GOALS:
- A) In the excerpt about NBC's planned streaming service, whose proposed acquisition is the FCC evaluating?
- B) In the excerpt about NBC's planned streaming service, reproduce the passage from "The Neutral/Non-Discrimination Option" up to and including "the conventional Internet.", swapping "NBC traffic" for "NBC content".
- C) Extend the excerpt about Comcast's pricing options for NBC's streaming service from its last sentence onward.

>> Start EXCERPTED TEXT

NBC soon will join the ranks of content providers offering a streaming option to cord cutters and mobile consumers. See, e.g., this story. This future service warrants special attention, because two corporate affiliates within the Comcast family will participate in many parts of the United States: Comcast as the last mile, "retail" ISP and Comcast the parent of NBC-Universal.

Operating as an ISP, Comcast has at least three pricing/interconnection options, each of which raise questions relating to network neutrality and what the company considers strategic, "best behavior" during the time the FCC evaluates its proposed acquisition of Time Warner.

The Neutral/Non-Discrimination Option treats NBC traffic as nothing special, just plain video bits requiring streaming delivery to Comcast broadband subscribers. Comcast shows its commitment to network neutrality by refraining from prioritizing the traffic, or claiming that the traffic does not traverse the conventional Internet.

>> End EXCERPTED TEXT
>> Start PROVIDED MATERIAL

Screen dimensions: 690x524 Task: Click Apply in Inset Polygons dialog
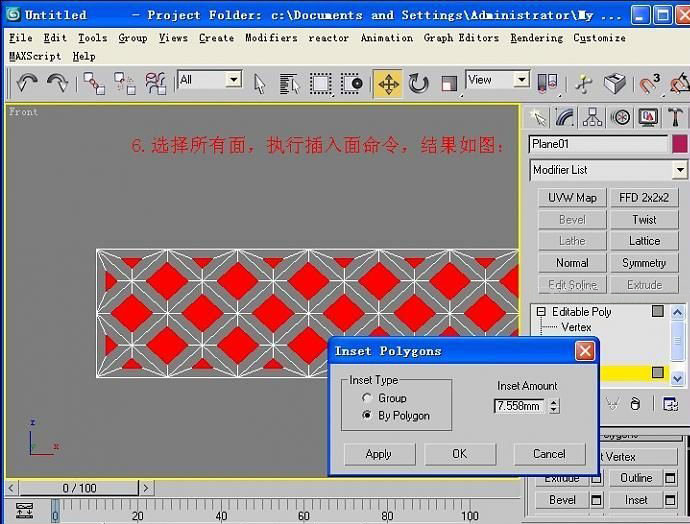click(x=378, y=453)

>> End PROVIDED MATERIAL

RESPONSES TO THE TASKS:
- A) Comcast's proposed acquisition of Time Warner.

- B)
The Neutral/Non-Discrimination Option treats NBC content as nothing special, just plain video bits requiring streaming delivery to Comcast broadband subscribers. Comcast shows its commitment to network neutrality by refraining from prioritizing the traffic, or claiming that the traffic does not traverse the conventional Internet.

- C)
The Specialized Service Option puts NBC traffic in the same category as Comcast video on demand traffic that gets routed to Microsoft Xboxes. The company will try to differentiate NBC traffic from conventional Internet-delivered traffic, so that Comcast has the option to engage in price and quality of service discrimination. Comcast might exempt NBC traffic from debiting a subscriber's monthly data allocation. The company also might use routing techniques to ensure congestion-free carriage — what I call "better than best efforts" routing and Most Favored Nation treatment.

The Surcharge Option requires NBC to pay a surcharge to a corporate affiliate consistent to Comcast's successful demand for more money from Netflix and probably the same type demand the company will make to HBO and other high volume sources of video traffic.

Many Comcast senior managers have distinguished themselves as the best in the business, but the company often pushes the revenue generating envelop when other factors might have supported a less aggressive posture. For example, the company has substantially increased its cable modem rental rate (20+%) at a time when it should call attention to its awful customer service, including possibly deliberate hassles for subscribers trying to activate their own modems.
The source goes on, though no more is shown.